I fixed the test if systemd is used.
Now I use

# Skip if systemd is not used.
# Because the scripts below need the systemctl executable and because
# via prep/GNU/Linux/28_include_systemd.sh and build/GNU/Linux/10_copy_as_is.sh
# systemctl gets only copied into the recovery system if systemd is used,
# we can test here (i.e. after build/GNU/Linux/10_copy_as_is.sh had already run)
# if /bin/systemctl exists in the recovery system:
test -x $ROOTFS_DIR/bin/systemctl || return 0

Now it works for me on SLES12-SP2 with systemd
and on SLES11-SP4 without systemd.

@gdha
if you do not object I think I will merge it tomorrow.

gdha commented at 2016-09-28 08:07:

@jsmeix looks perfect to! Thank you for the quick fix.

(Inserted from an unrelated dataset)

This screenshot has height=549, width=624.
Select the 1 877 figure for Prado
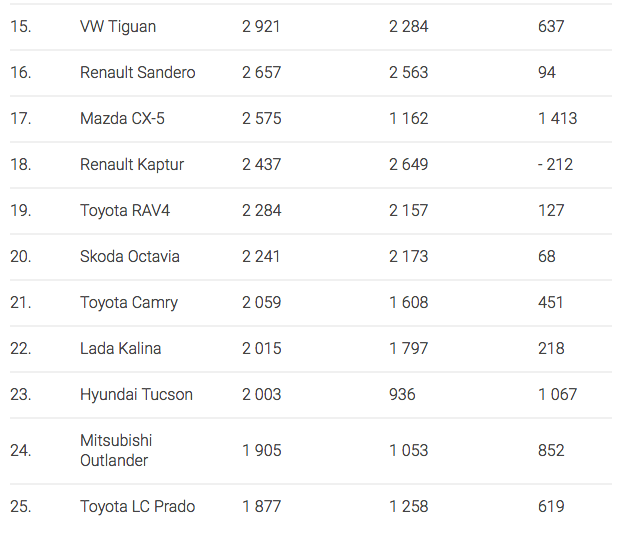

jsmeix commented at 2017-03-08 11:03:

@schlomo
regarding what happens if 'umount -a' fails:
I added the explicit 'umount -a' plus 'sync' and 'sleep 3'
before I call things like 'systemctl --force reboot'
which is an advantage compared to what was
done before according to how I understood it in my
https://github.com/rear/rear/issues/953#issuecomment-249540216

I.e. before there was only plain 'systemctl --force reboot'
without any explicit 'umount' and any delay to give the harddisk
a chance to write its caches onto the actual disk.

But again:
This is all according to my non-systemd-expert
perception of how things seem to work in systemd.